Football stadium in Velika, Croatia

Kamen Ingrad Stadium (Stadion Kamen Ingrad) is a football stadium in Velika, Croatia. It serves as home stadium for football club NK Kamen Ingrad, now NK Papuk Velika. The stadium has a capacity of 8,000 (7,095 as all-seater).

Panorama of the Kamen Ingrad Stadium taken in November 2004

According to the available project and legal documentation , the architectural design of the stadium is associated with the architect Petar Matijević. The stadium was built in several stages in the period from 1997 to 2001, coinciding with the most successful spell that the club has had, when they competed in the Croatian top level league from 2001–2007. It is owned by the construction company of the same name which built the stadium and which was the club's chief sponsor in the 2000s.

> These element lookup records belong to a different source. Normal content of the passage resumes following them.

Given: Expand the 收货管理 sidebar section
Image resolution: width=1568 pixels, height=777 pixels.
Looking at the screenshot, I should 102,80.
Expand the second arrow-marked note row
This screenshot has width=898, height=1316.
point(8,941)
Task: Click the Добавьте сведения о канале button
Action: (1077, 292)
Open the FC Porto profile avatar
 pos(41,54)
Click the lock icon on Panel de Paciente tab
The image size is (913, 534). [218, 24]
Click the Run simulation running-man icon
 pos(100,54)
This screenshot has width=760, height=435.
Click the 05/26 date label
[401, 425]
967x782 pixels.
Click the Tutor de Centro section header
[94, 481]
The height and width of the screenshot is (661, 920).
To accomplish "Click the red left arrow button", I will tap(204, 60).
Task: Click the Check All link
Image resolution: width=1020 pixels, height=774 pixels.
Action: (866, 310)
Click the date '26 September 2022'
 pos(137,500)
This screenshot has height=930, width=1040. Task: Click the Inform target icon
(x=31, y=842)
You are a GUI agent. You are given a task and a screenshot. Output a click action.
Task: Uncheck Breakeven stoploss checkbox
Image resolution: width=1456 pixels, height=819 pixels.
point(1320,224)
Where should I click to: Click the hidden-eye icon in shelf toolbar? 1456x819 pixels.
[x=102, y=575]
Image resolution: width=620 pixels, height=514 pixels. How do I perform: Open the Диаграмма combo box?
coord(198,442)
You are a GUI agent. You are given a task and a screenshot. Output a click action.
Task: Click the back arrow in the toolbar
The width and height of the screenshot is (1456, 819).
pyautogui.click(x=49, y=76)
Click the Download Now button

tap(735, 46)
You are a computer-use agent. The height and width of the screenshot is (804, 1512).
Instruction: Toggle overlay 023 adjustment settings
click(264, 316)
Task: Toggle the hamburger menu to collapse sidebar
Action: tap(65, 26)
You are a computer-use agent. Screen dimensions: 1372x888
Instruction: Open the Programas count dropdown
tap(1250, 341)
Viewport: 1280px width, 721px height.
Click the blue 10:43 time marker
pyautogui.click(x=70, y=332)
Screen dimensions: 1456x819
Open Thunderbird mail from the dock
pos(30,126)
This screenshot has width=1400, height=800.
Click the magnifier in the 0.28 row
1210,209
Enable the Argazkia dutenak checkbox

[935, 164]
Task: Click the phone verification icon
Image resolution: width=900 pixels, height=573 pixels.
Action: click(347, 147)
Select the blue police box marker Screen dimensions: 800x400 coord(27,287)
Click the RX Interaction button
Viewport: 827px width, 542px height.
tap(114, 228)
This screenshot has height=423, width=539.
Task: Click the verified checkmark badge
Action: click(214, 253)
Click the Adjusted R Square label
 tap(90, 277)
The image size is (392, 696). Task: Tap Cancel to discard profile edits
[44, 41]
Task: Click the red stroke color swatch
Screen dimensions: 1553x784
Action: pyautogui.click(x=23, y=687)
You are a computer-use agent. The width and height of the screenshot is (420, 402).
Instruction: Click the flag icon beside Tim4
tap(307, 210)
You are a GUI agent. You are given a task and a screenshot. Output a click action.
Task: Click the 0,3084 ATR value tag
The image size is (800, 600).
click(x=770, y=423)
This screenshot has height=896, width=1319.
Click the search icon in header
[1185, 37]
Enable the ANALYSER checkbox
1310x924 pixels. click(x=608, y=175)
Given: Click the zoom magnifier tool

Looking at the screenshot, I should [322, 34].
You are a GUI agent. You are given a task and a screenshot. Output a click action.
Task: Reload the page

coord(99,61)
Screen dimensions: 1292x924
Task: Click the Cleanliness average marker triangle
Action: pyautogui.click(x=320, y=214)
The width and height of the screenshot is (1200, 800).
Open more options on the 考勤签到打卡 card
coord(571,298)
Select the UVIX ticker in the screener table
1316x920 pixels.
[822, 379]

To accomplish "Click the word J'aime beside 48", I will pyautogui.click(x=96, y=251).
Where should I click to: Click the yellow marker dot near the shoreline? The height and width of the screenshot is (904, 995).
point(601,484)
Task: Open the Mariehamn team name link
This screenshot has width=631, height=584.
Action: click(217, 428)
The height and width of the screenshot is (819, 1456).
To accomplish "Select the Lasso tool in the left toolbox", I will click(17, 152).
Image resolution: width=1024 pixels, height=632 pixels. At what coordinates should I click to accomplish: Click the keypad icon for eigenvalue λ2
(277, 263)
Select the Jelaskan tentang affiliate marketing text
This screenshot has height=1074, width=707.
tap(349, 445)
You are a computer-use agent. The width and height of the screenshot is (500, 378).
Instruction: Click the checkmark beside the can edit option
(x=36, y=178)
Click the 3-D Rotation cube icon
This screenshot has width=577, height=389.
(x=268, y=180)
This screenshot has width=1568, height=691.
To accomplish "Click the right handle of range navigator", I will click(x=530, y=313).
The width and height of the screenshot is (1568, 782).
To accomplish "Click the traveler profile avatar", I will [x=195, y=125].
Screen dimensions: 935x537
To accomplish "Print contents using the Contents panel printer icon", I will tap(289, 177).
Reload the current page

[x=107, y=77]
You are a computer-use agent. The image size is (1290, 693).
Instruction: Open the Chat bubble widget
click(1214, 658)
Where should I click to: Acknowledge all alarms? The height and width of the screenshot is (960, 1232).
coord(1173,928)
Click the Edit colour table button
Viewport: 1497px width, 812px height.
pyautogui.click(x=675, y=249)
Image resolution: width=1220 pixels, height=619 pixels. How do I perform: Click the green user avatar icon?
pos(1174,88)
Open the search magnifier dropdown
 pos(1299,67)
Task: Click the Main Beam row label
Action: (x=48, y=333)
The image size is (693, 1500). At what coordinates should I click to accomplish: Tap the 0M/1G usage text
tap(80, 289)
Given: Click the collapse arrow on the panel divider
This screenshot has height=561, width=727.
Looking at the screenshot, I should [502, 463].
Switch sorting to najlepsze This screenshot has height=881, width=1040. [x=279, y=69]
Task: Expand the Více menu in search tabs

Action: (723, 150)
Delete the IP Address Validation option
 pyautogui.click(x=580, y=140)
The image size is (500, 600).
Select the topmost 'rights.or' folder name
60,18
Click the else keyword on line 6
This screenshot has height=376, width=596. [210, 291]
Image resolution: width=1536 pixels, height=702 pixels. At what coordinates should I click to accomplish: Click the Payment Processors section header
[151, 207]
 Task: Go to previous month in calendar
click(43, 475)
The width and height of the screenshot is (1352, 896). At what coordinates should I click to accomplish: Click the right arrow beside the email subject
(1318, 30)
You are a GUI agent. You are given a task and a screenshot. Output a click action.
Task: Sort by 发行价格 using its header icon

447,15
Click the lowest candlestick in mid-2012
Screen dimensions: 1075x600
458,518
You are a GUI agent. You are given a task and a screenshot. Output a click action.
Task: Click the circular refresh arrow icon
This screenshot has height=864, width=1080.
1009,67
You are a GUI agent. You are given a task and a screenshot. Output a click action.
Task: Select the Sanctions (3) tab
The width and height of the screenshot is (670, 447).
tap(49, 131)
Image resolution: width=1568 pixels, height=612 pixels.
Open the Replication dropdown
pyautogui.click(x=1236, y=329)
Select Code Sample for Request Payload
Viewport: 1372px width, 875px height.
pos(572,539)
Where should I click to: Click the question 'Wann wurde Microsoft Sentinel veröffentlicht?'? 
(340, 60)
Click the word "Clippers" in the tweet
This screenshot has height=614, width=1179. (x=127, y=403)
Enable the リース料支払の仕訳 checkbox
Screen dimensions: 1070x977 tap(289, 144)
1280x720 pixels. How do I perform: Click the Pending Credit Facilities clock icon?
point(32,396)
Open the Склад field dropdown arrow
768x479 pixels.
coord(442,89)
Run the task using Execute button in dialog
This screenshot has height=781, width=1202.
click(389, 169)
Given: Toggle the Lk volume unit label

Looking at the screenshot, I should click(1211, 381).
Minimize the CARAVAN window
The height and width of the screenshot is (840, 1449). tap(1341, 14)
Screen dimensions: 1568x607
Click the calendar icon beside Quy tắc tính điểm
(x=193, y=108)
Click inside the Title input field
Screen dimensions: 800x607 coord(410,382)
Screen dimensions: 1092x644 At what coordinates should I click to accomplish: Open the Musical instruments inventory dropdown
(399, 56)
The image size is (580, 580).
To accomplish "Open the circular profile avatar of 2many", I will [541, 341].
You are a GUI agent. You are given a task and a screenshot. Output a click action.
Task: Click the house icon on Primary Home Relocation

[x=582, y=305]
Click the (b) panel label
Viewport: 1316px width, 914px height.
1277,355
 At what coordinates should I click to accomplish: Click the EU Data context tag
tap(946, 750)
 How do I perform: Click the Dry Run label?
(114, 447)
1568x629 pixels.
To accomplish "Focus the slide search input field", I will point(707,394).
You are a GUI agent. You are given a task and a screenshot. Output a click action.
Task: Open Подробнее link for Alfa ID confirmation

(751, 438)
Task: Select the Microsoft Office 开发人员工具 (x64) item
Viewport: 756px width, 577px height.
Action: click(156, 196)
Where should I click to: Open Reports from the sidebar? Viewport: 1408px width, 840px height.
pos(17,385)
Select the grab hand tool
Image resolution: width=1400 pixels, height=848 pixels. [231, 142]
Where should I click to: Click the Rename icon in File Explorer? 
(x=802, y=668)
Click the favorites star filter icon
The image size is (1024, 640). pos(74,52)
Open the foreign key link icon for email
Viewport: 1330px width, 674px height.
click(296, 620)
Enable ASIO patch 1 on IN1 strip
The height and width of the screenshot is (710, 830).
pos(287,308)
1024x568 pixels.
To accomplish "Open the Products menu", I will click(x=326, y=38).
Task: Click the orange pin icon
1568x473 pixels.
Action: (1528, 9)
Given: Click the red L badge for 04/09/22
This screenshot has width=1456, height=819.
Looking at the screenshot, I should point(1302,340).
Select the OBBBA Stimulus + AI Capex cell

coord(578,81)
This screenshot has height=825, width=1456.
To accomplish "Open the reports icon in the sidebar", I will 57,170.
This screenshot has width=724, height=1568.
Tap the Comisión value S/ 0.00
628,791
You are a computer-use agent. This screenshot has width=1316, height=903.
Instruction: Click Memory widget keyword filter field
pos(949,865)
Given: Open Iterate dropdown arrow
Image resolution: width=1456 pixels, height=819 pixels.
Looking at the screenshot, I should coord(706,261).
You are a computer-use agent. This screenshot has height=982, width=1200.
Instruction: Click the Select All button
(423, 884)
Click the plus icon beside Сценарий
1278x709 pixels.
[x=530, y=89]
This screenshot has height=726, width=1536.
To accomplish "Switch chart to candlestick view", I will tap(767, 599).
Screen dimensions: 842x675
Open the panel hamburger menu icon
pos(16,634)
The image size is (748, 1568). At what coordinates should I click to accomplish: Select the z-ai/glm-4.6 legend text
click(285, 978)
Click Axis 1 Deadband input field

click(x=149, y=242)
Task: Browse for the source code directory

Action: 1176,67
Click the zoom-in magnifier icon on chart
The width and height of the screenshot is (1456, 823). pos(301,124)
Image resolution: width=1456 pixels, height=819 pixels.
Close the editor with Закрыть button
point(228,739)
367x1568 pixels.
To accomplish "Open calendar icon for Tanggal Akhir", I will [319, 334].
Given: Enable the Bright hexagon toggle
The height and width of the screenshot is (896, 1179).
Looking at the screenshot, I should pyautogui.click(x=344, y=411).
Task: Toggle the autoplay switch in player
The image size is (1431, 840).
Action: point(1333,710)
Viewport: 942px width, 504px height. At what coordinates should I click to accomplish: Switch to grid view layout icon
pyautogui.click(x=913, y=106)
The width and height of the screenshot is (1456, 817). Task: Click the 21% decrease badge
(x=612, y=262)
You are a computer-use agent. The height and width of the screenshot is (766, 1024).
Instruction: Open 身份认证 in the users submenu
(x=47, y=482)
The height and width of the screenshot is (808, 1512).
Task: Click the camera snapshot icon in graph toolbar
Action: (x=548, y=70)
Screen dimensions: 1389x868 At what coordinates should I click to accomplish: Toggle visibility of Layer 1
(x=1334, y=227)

The stadium's greatest moment came when it hosted a 2003-04 UEFA Cup first round match between Kamen Ingrad and German side Schalke 04 (the result was a 0:0 draw in Velika, while the away leg in Gelsenkirchen ended 1:0 in Schalke's favour). In the Prva HNL 2006-07 season, the club was relegated from Croatia's top level league, and it continues to experience a steep decline ever since. However, the stadium hosted a few top-flight football matches in the 2008–09 season. This was due to newly promoted Croatia Sesvete's home ground, Stadion ŠRC Sesvete, being deemed unfit for first league football.